# WHAT THE EXERCISE ASKS
Retype, character for character, everything in the entries from the line containing "click on general" down to the line containing "Insert Hyperlink is", including both of those lines.

# RECORDED INFORMATION
▼
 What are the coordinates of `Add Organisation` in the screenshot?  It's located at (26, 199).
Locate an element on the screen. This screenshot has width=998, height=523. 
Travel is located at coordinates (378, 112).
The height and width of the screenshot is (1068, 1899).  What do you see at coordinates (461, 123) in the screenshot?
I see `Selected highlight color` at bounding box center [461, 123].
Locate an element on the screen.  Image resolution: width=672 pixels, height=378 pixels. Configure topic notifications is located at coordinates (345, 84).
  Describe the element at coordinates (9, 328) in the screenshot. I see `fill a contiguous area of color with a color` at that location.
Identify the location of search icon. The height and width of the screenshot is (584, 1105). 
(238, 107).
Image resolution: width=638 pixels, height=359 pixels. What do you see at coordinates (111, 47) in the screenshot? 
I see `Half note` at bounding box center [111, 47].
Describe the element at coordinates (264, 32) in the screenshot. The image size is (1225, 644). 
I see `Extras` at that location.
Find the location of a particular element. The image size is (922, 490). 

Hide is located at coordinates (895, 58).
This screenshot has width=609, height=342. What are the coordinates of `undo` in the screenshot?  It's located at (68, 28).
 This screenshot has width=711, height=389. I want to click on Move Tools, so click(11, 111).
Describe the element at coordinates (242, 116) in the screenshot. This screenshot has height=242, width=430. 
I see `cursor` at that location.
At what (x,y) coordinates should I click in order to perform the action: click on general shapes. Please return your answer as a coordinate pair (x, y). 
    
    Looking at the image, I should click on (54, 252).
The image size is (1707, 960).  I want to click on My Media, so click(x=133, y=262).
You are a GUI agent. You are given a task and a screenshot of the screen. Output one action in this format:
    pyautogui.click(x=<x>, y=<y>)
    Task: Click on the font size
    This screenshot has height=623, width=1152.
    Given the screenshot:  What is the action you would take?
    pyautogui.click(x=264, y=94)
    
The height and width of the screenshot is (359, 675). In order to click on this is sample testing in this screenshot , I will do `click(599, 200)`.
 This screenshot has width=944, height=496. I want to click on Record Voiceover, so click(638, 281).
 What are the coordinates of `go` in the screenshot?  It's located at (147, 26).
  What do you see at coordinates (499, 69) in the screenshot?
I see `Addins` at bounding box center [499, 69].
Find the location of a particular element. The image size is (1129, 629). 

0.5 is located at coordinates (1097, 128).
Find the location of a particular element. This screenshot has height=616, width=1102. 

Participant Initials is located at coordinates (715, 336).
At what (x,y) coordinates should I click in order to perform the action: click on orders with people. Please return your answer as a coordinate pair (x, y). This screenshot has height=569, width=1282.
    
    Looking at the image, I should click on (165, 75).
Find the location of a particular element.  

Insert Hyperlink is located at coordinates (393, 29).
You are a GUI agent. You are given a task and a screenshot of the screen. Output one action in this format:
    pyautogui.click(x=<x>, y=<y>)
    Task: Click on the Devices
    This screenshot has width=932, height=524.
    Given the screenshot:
▲
# FULL OUTPUT
At what (x,y) coordinates should I click in order to perform the action: click on general shapes. Please return your answer as a coordinate pair (x, y). 
    
    Looking at the image, I should click on (54, 252).
The image size is (1707, 960).  I want to click on My Media, so click(x=133, y=262).
You are a GUI agent. You are given a task and a screenshot of the screen. Output one action in this format:
    pyautogui.click(x=<x>, y=<y>)
    Task: Click on the font size
    This screenshot has height=623, width=1152.
    Given the screenshot:  What is the action you would take?
    pyautogui.click(x=264, y=94)
    
The height and width of the screenshot is (359, 675). In order to click on this is sample testing in this screenshot , I will do `click(599, 200)`.
 This screenshot has width=944, height=496. I want to click on Record Voiceover, so click(638, 281).
 What are the coordinates of `go` in the screenshot?  It's located at (147, 26).
  What do you see at coordinates (499, 69) in the screenshot?
I see `Addins` at bounding box center [499, 69].
Find the location of a particular element. The image size is (1129, 629). 

0.5 is located at coordinates (1097, 128).
Find the location of a particular element. This screenshot has height=616, width=1102. 

Participant Initials is located at coordinates (715, 336).
At what (x,y) coordinates should I click in order to perform the action: click on orders with people. Please return your answer as a coordinate pair (x, y). This screenshot has height=569, width=1282.
    
    Looking at the image, I should click on (165, 75).
Find the location of a particular element.  

Insert Hyperlink is located at coordinates (393, 29).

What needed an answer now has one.